TASK DATA section start

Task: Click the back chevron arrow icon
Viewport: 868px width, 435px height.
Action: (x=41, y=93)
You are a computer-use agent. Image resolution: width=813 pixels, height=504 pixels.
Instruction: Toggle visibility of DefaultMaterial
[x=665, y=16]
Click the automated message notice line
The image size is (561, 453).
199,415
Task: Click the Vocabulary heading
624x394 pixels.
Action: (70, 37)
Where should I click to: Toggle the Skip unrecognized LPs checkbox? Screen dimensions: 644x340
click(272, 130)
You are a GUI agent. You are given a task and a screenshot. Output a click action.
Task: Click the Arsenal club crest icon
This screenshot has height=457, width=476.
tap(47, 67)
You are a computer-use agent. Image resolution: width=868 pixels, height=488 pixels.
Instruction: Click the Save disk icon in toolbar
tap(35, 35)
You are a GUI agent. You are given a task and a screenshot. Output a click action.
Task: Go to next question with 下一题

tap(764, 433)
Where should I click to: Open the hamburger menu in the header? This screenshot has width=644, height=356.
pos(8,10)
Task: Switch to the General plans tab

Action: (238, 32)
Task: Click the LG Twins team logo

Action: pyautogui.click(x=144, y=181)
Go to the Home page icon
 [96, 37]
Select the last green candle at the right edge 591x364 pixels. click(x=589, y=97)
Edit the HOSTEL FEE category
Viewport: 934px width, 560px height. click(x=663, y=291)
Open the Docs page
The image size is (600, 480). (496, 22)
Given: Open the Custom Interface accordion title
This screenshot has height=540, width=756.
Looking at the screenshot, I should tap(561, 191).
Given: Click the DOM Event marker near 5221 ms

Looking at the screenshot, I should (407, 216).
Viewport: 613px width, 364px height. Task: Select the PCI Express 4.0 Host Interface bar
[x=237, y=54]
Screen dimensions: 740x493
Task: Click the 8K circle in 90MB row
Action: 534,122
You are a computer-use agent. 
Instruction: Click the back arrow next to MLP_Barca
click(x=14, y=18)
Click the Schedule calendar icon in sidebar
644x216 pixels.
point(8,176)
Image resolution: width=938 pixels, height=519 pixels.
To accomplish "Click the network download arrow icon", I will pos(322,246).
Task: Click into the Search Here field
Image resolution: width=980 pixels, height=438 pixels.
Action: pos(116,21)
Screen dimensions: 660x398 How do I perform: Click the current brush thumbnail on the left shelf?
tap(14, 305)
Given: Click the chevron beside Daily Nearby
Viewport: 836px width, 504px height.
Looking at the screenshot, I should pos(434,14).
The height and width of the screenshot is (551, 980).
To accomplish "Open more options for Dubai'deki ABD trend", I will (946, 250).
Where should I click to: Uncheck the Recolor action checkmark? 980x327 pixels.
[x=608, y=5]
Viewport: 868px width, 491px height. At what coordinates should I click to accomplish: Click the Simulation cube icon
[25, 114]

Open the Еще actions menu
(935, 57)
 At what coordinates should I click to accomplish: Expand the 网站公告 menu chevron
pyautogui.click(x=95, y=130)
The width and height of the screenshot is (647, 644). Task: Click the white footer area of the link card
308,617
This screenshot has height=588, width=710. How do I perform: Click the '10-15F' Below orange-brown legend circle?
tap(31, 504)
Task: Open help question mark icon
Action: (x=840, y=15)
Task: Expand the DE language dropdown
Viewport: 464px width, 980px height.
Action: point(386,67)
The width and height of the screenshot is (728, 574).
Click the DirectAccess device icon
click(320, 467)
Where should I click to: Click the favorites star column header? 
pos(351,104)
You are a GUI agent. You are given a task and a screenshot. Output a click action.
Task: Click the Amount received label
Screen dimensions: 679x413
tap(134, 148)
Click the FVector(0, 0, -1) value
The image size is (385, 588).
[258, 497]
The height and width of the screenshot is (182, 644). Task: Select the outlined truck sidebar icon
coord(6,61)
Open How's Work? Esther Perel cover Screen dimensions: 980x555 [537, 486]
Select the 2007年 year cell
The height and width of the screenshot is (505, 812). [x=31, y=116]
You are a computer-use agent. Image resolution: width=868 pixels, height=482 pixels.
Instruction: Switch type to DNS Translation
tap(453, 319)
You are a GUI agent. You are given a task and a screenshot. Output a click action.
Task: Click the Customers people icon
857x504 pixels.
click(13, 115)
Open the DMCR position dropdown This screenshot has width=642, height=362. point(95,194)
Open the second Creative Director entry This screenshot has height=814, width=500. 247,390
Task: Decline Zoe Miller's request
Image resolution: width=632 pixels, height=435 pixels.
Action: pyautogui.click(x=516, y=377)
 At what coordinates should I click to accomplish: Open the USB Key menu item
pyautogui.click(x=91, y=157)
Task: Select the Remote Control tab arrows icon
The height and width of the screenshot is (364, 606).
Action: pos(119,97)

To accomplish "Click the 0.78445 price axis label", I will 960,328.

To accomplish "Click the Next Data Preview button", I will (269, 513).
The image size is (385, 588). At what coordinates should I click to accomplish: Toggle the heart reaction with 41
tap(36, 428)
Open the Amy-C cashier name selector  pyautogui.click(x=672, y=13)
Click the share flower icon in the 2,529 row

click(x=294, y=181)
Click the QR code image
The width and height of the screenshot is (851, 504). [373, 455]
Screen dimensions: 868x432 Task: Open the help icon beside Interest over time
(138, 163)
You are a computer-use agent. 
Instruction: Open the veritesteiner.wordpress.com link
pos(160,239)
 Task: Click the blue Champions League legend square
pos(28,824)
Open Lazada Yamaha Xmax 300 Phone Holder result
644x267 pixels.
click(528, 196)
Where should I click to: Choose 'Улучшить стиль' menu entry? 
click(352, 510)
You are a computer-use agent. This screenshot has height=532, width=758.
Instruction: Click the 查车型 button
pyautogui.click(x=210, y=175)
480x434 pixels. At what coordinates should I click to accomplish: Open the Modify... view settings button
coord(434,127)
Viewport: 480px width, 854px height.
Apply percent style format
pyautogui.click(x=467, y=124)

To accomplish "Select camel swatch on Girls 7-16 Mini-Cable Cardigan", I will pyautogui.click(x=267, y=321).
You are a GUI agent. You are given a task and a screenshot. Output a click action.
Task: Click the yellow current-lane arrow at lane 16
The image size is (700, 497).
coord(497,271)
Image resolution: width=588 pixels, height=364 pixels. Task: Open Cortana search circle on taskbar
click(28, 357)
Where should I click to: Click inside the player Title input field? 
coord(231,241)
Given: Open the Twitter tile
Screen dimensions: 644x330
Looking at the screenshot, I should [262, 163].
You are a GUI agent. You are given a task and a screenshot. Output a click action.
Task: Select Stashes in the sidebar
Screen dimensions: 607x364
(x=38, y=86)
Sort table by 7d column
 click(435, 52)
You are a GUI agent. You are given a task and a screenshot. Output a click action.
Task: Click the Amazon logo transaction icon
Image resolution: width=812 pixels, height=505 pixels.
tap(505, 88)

TASK DATA section end

◆ **EXERCISE OBJECTIVE**
Using the records above, restate word for word the lines from the one with "Task: Switch to the General plans tab" through the one with "Image resolution: width=938", both included.

◆ **WRITTEN ANSWER**
Task: Switch to the General plans tab

Action: (238, 32)
Task: Click the LG Twins team logo

Action: pyautogui.click(x=144, y=181)
Go to the Home page icon
 [96, 37]
Select the last green candle at the right edge 591x364 pixels. click(x=589, y=97)
Edit the HOSTEL FEE category
Viewport: 934px width, 560px height. click(x=663, y=291)
Open the Docs page
The image size is (600, 480). (496, 22)
Given: Open the Custom Interface accordion title
This screenshot has height=540, width=756.
Looking at the screenshot, I should tap(561, 191).
Given: Click the DOM Event marker near 5221 ms

Looking at the screenshot, I should (407, 216).
Viewport: 613px width, 364px height. Task: Select the PCI Express 4.0 Host Interface bar
[x=237, y=54]
Screen dimensions: 740x493
Task: Click the 8K circle in 90MB row
Action: 534,122
You are a computer-use agent. 
Instruction: Click the back arrow next to MLP_Barca
click(x=14, y=18)
Click the Schedule calendar icon in sidebar
644x216 pixels.
point(8,176)
Image resolution: width=938 pixels, height=519 pixels.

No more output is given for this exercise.